# GIVEN PROBLEM:
Starting at the line containing "Switch to the 1週 time range" and ending with the line containing "The width and", write those lines again with "time range" replaced by "period" and everything else left as it is.
### STORED RECORDS ###
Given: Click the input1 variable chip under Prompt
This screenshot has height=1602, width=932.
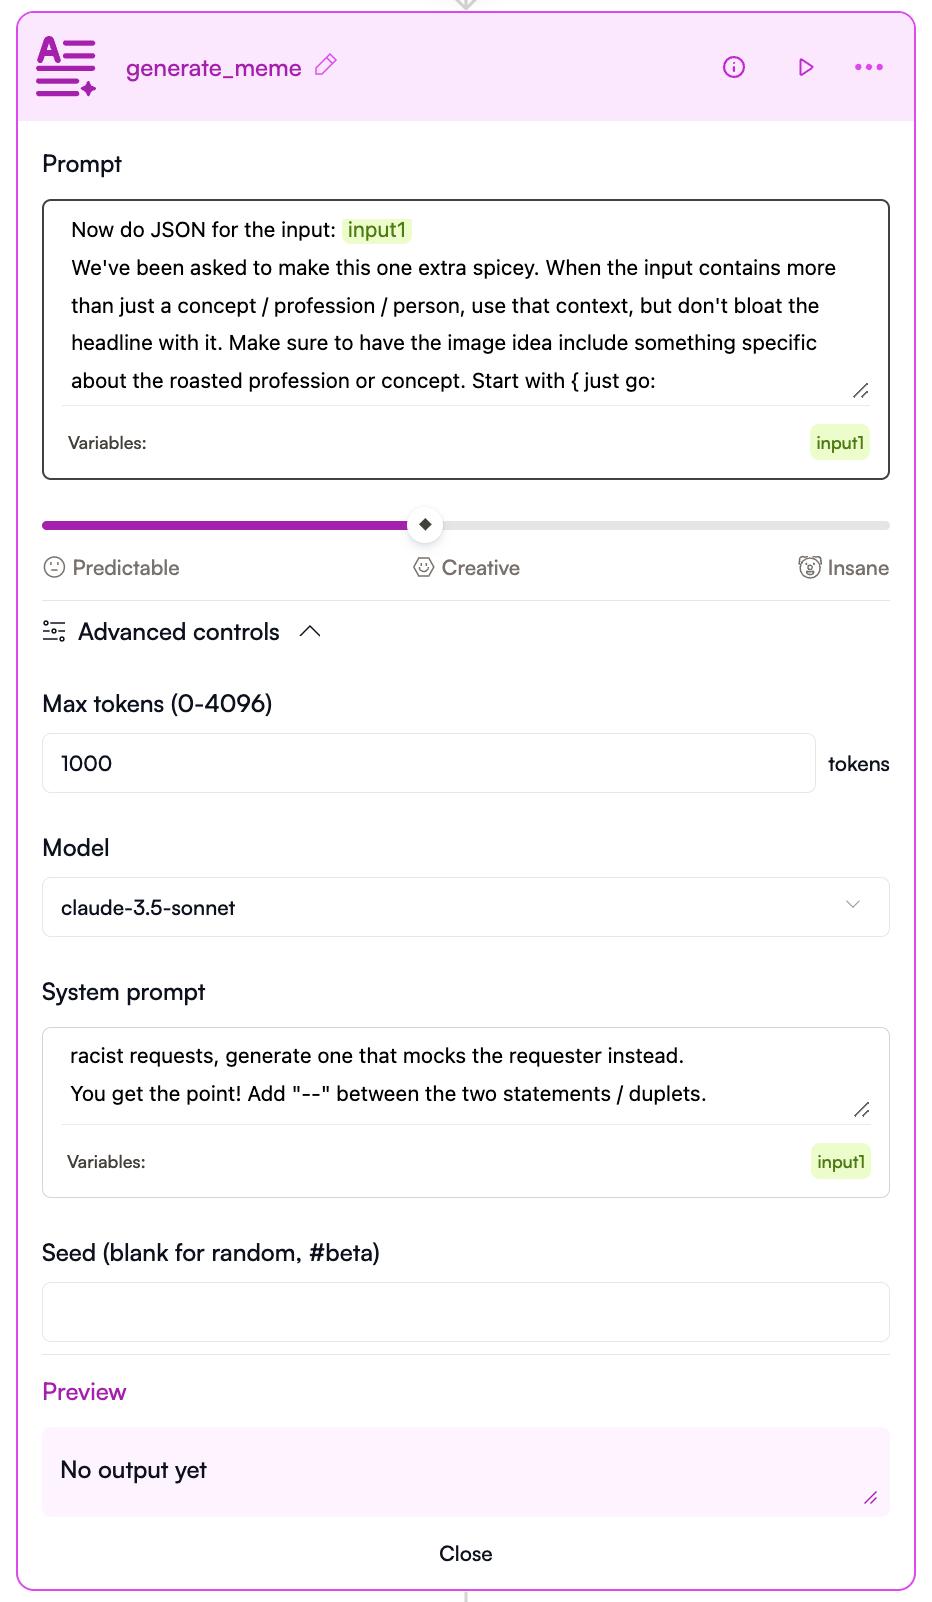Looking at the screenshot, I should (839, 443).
###
### STORED RECORDS ###
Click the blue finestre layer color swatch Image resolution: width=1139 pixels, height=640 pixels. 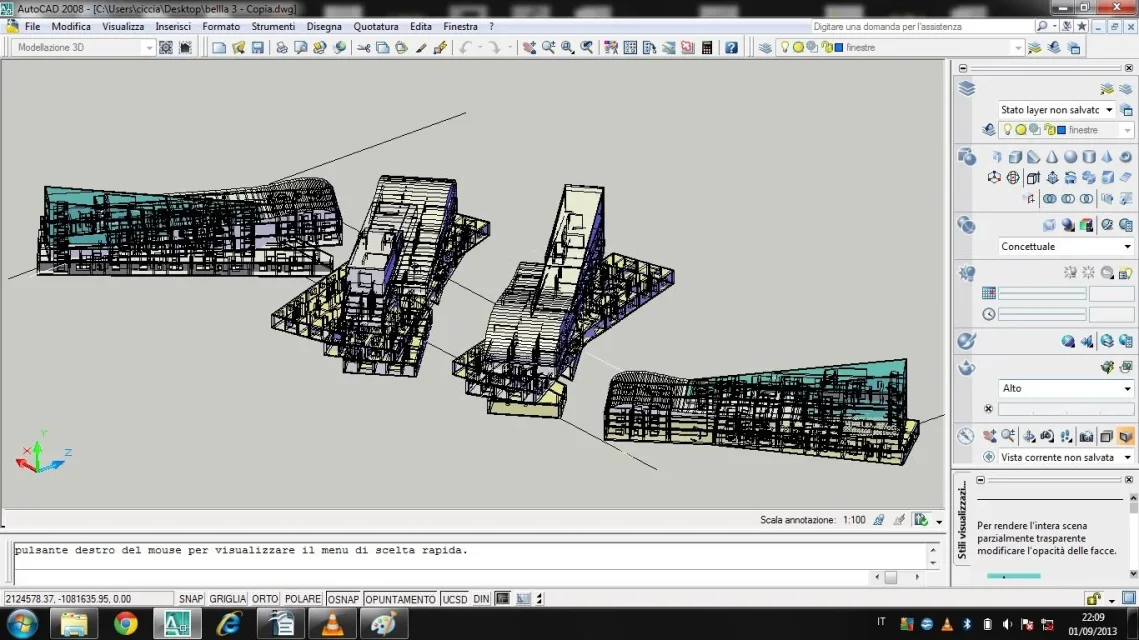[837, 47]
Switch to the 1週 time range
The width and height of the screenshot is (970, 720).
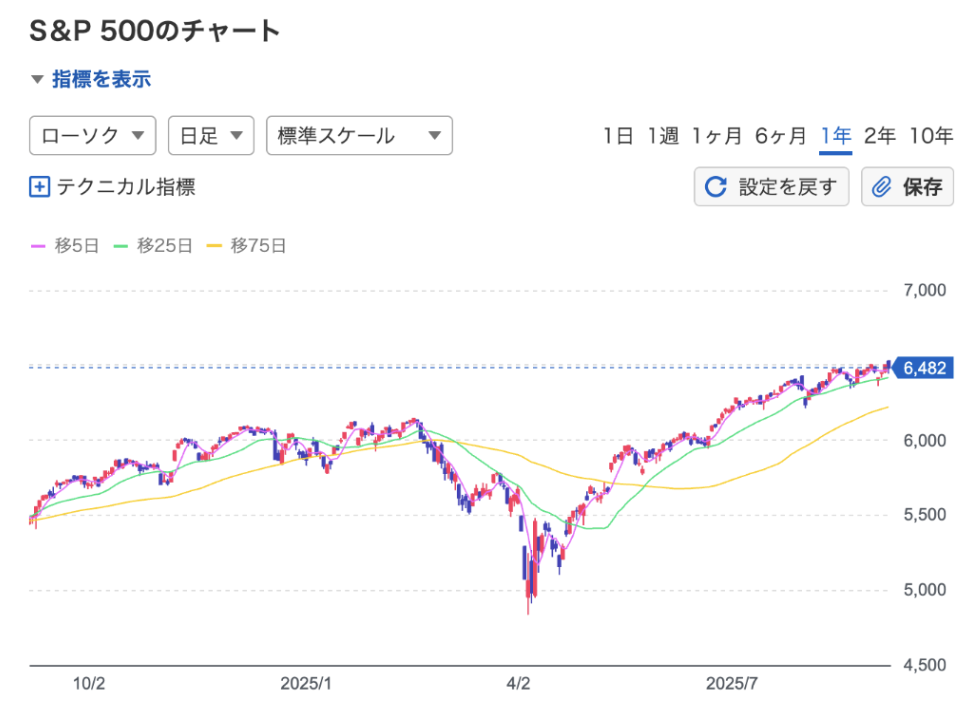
###
# THE COMPLETED TASK:
Switch to the 1週 period
The width and height of the screenshot is (970, 720).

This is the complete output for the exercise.